Le cheval revêt une grande importance dans les sociétés traditionnelles du Cameroun, notamment chez les Peuls, qui le considèrent comme un animal prestigieux[83],[56]. Les chefs religieux du Nord du pays attribuent des qualités à certaines robes, en particulier l'alezan à quatre balzanes et le gris clair[83]. Chez les Mousgoum de Pouss et de Guirvidig, le poney est nommé atongo (de tonggoy, désignant les pré-massa chassés vers le Sud) ; ceux de Kosa et de Waza empruntent au kanouri et disent konkos[7]. Le cheval a aussi laissé des traces dans la toponymie, le Nord du Cameroun comptant un grand nombre de cevetplis (chemins du cheval), notamment à Dimeo, Zidim, et Waza ; d'après Christian Seignobos, ces chemins étaient conçus pour permettre à un cavalier de pénétrer jusqu'à proximité de la concession du chef sans descendre de sa monture[11].
Chez les populations du Grassland, la queue du cheval servait traditionnellement à préparer des talismans protecteurs pour les chefs militaires envoyés au conflit[84]. Par ailleurs, des talismans de bronze, d'étain, d'argent, de cuivre ou de fer nommés Putchu Guinadji (« chevaux de la folie »), traditionnellement fabriqués à Maroua et représentant de petits cavaliers, sont toujours utilisés (en 2018) comme remède pour lutter contre la possession et la démence par les Kotokos, les Foulbés, les Guizigas, les Kanouris, les Mafas et les Massas[84].

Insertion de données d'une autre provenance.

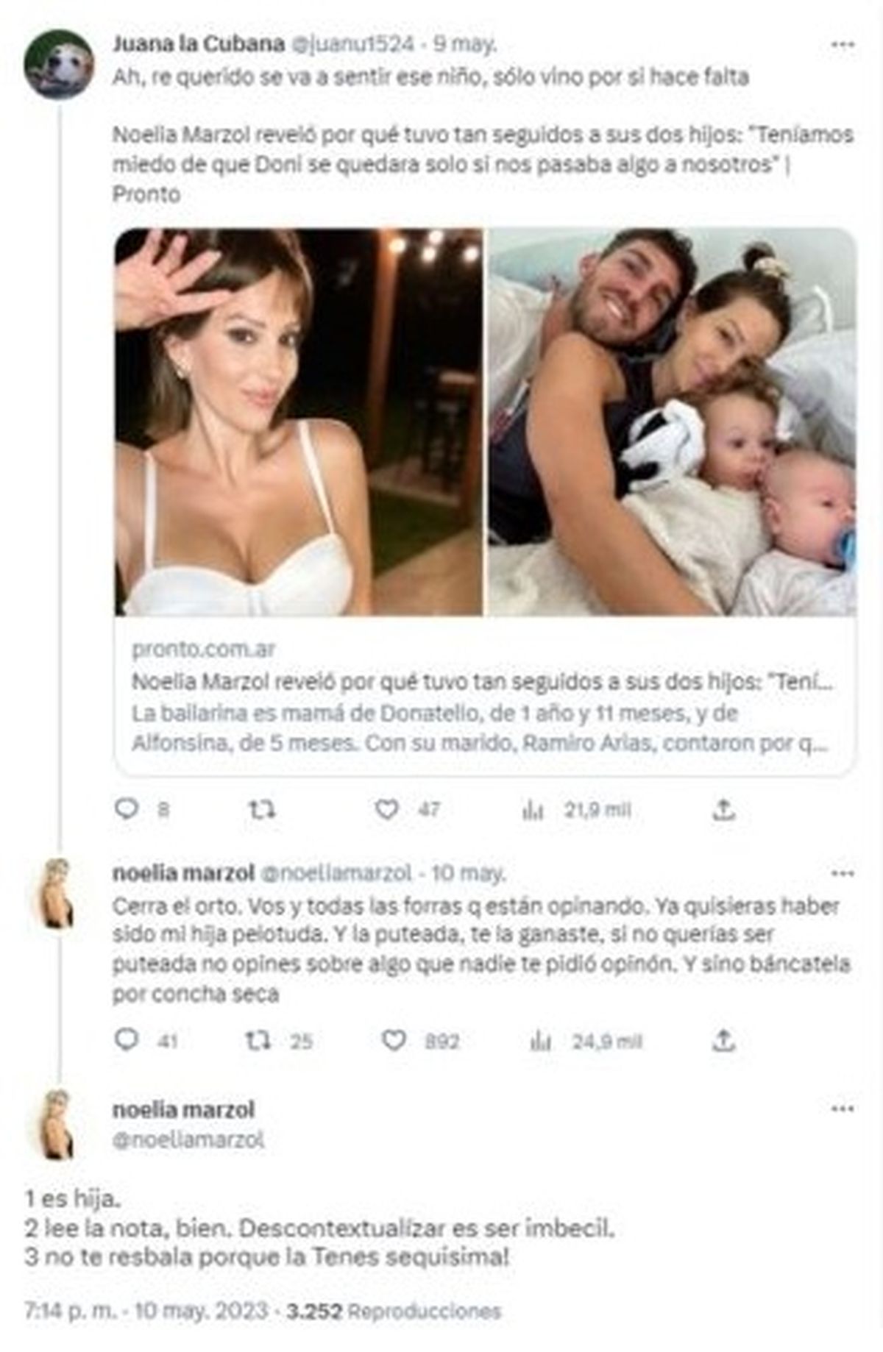Like the tweet with 47 likes
This screenshot has width=883, height=1352.
point(387,810)
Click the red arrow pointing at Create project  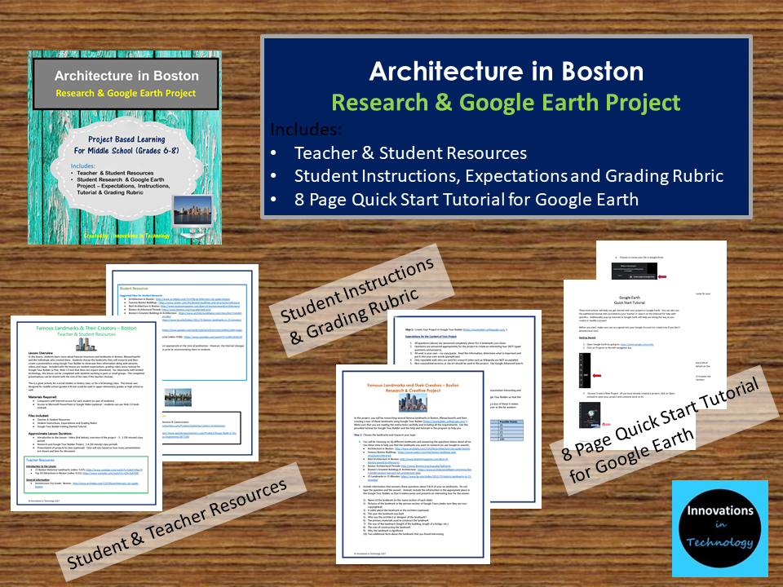coord(607,424)
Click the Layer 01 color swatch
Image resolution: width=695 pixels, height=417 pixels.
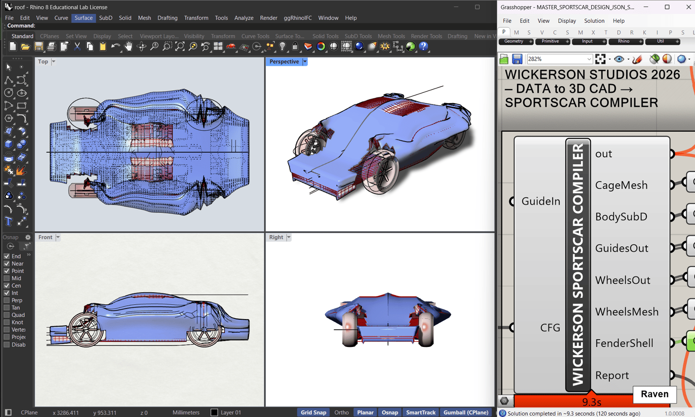pos(214,412)
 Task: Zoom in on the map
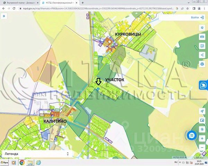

En 1999, l'ethnologue Christian Seignobos publie une enquête concernant les relations des Moussey de Gobo avec leurs poneys, qu'ils considèrent comme égaux à des êtres humains (asiya ko su wurnn), bannissant notamment l'hippophagie[85]. Ces poneys sont pleurés, à leur mort, comme le seraient des personnes[85]. Des qualités de prescience et la capacité à voir dans le noir grâce à leurs châtaignes (surnommées hidi ko kuluma, soit « les yeux du cheval ») leur sont attribuées[86]. Les dettes et les dots de mariage se règlent en poneys ; par ailleurs, les femmes ne peuvent ni monter à cheval, ni en posséder un, étant considérées au même titre que le poney comme une « richesse de l'homme »[86]. Les poneys les plus réputés sont nommés kuluma, et propriété exclusive du chef de famille : ils reçoivent un nom, de nombreuses attentions, et sont au centre de rituels[86], dont le plus important est la première coupe de leur crinière[87]. La mort d'un kuluma déclenche parfois des tambours de deuils ; ces poneys étaient couramment enterrés jusque dans les années 1950[88]. La naissance d'un poulain s'accompagne d'une série de rites, incluant le dépôt du placenta de la poulinière sous un jujubier, pour protéger le poulain des mauvais esprits[89]. Dans les années 1990, les Moussey ont commencé à employer leurs poneys comme animaux de traction agricole, pour assurer leur subsistance[90].
Des peuples cavaliers subsistent (en 1995) dans la région de Bibemi[91]. Cependant, les traditions équestres sont en recul[91]. D'après Jean-Louis Gouraud, le patrimoine équestre d'Afrique subsaharienne avec ses cérémonies équestres coutumières, entre autres au Cameroun, est menacé de disparition[92].